------ Okuma parçası ------

BİR ALTINDAN GİZEME YOLCULUK: MYANMAR YA DA BURMA


"Myanmar da neresi?" Bir süre önce medyada bu soru sorulmuştu. Myanmar, eski adıyla Burma, bir diğer adıyla Birmanya Andaman Denizi'nde, Bengal Körfezi'nde kıyısı olan, Tayland, Çin, Hindistan Bangladeş arasında kalan bir ülke. Bir ara adı Burma Birliği Sosyalist Cumhuriyeti idi, şimdi ise Myanmar Birliği. Başkenti yaklaşık 5 milyon nüfuslu Yangon (eski adıyla Rangun). Hâlâ askeri bir cunta ile yönetiliyor. Devlet başkanı 1992'den beri ülkeyi yöneten Devlet Barış ve Gelişme Konseyi Başkanı, Başbakan General Than Şve.

Yüzölçümü Vietnam'ın iki katı, Fransa ve İngiltere'nin toplamı kadar, 678 km², nüfusu ise yaklaşık 45 milyon. Yaklaşık diyoruz, bu yazıdaki birçok sayısal bilginin resmi niteliği yok. En yüksek yeri Ağrı Dağı benzeri, Hkakabo Razi, 5.881 m. Topraklarının ancak yüzde 15'i ekilebiliyor. Ülke topraklarının yarısı orman ya da ağaçlık. Kişi başına gayri safi ulusal gelirin (GDP/PPP) 1.500 USD olduğu varsayılıyor. Pirinç, mısır, şekerkamışı, kereste üretiyor, bakır, kalay, tungsten, demir çıkarıyor. Uyuşturucu, tik kereste ve değerli taşlar kayıtdışı ekonominin ana ögeleri.

------ Verilen bilgiler ------

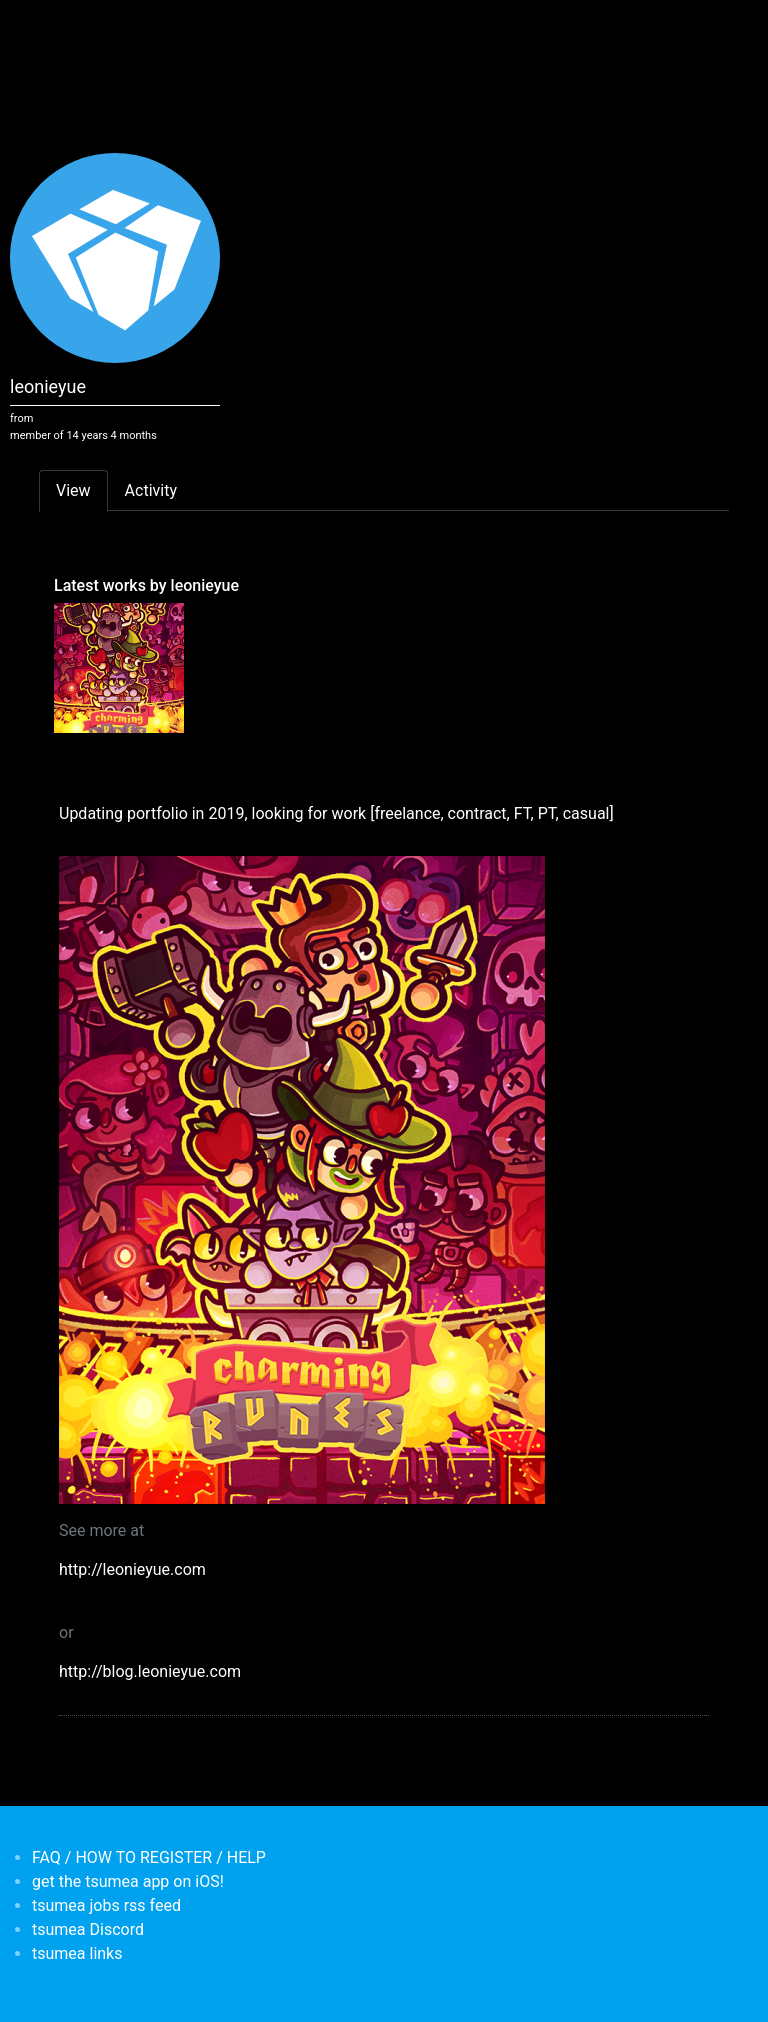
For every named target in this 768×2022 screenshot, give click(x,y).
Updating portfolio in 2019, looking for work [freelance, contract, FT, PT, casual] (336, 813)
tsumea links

------

§ Alıştırma
Myanmar hakkındaki okuma parçasına göre ülkenin en yüksek yerinin adı nedir ve yüksekliği kaç metredir?

§ Alıştırmanın cevabı
Ülkenin en yüksek yeri 5.881 m yüksekliğindeki Hkakabo Razi'dir.